Cobalt Technologies
- Company type: Private
- Industry: Chemical & Fuel
- Founded: 1 January 2005
- Headquarters: 500 Clyde Avenue, Mountain View, CA 94043
- Key people: Bob Mayer (CEO), Andy Meyer (President), "Carole Cobb" (COO), David Walther (VP R&D)

= Cobalt Technologies =

Cobalt Technologies was a Mountain View start-up that specialized in the creation of biobutanol using various cellulosic feedstocks. Past feedstocks included corn cobs, treetops and limbs, and dead pine trees from pine beetles. It was run by CEO Bob Mayer and President Andy Meyer.

==Company History==

Cobalt raised a $25 million Series C in 2008, co-led by LSP and Pinnacle Ventures. New investors included Harris and Harris. Later that year, Cobalt named Rick Wilson as chief executive officer.
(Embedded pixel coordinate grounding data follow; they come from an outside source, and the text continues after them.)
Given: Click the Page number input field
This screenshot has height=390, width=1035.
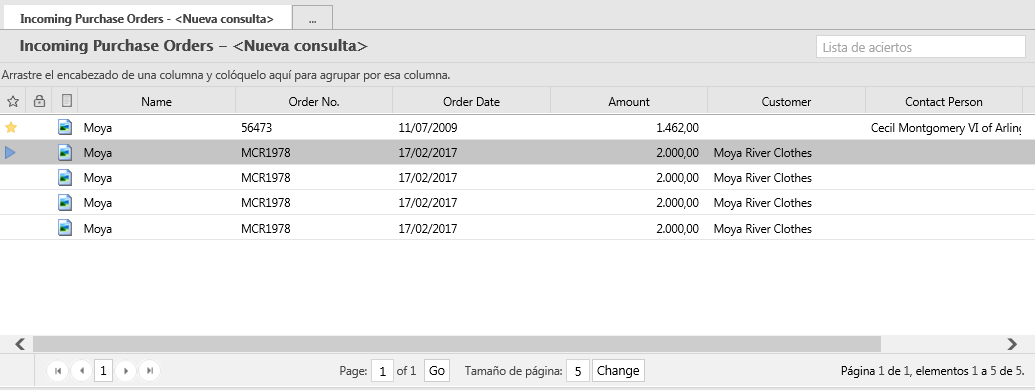Looking at the screenshot, I should (x=382, y=372).
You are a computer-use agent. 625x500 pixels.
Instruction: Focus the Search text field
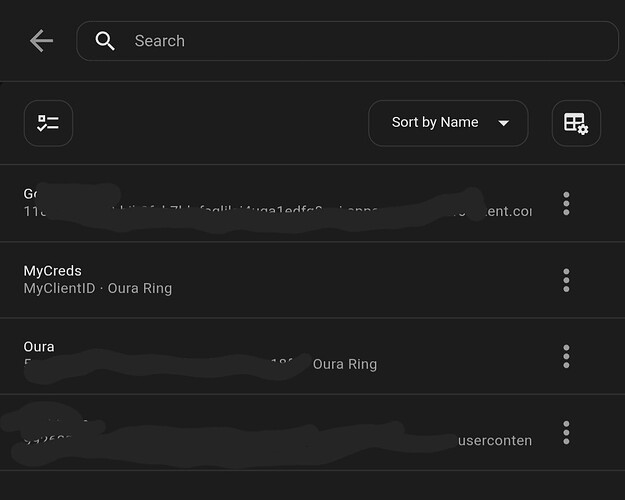(360, 41)
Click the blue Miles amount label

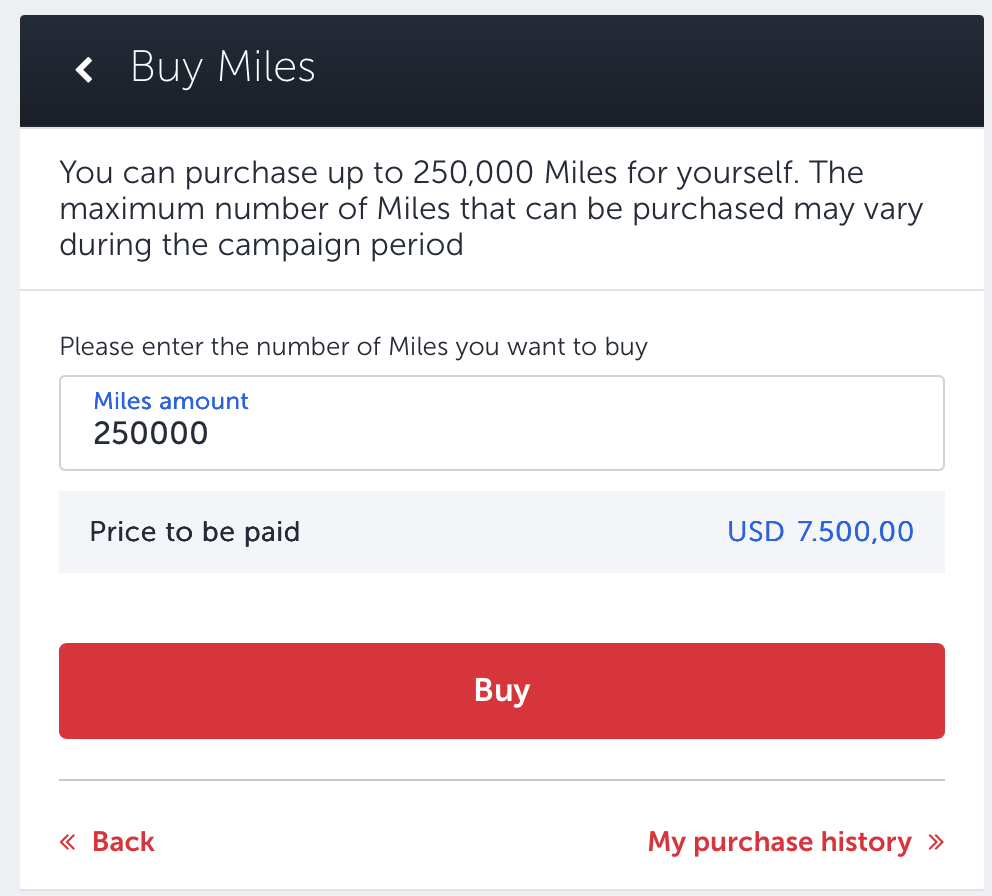pos(170,400)
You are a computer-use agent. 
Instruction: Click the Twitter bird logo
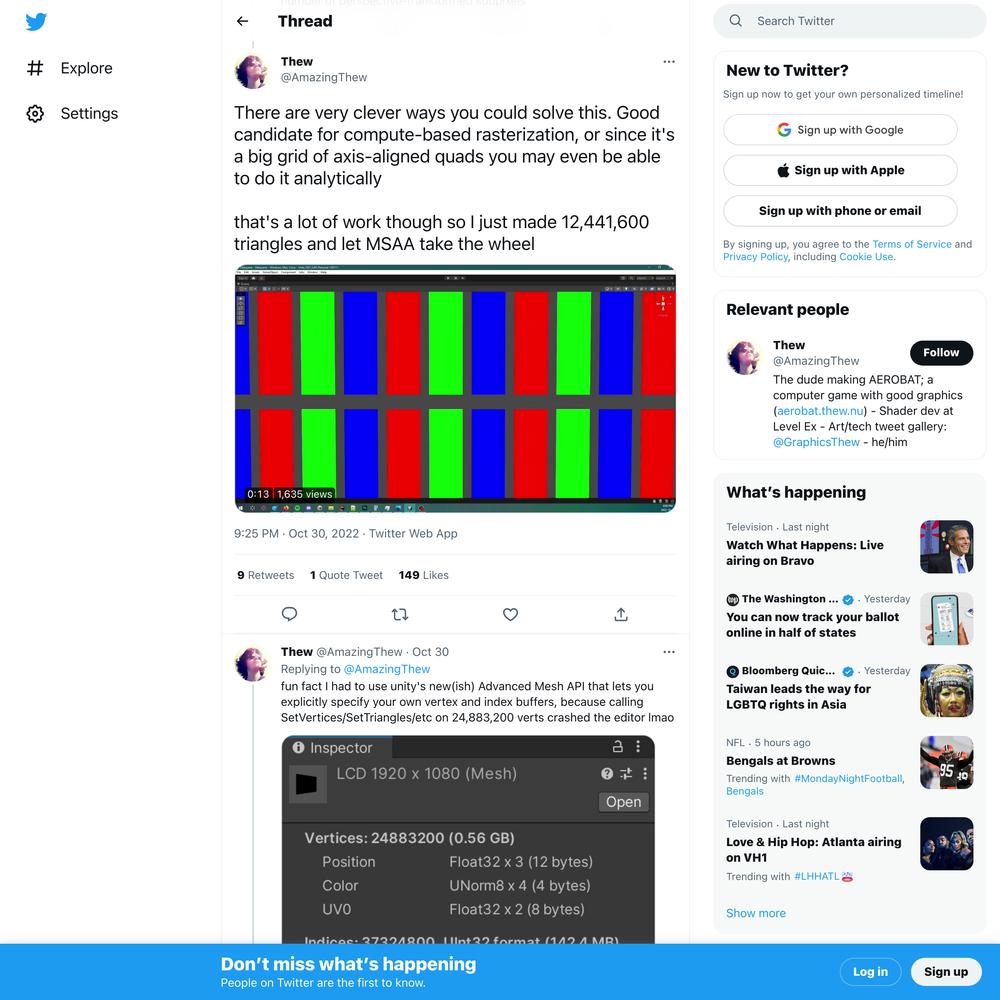click(x=36, y=22)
In 2009, Cobalt was named to Global Cleantech 100 by Guardian News and Media and Cleantech Group

In 2010, Cobalt Technologies demonstrated renewable biobutanol fuel from beetle-killed lodgepole pine trees. To evaluate the fuel's viability for commercial vehicles, the company has signed a fuel testing partnership with Colorado State University. Cobalt was named to the Biofuels Digest "30 Most Transformative Technologies of 2010" and ranked first in the competitive biobutanol category.

In 2015, Cobalt Technologies' assets were liquidated in a forced sale.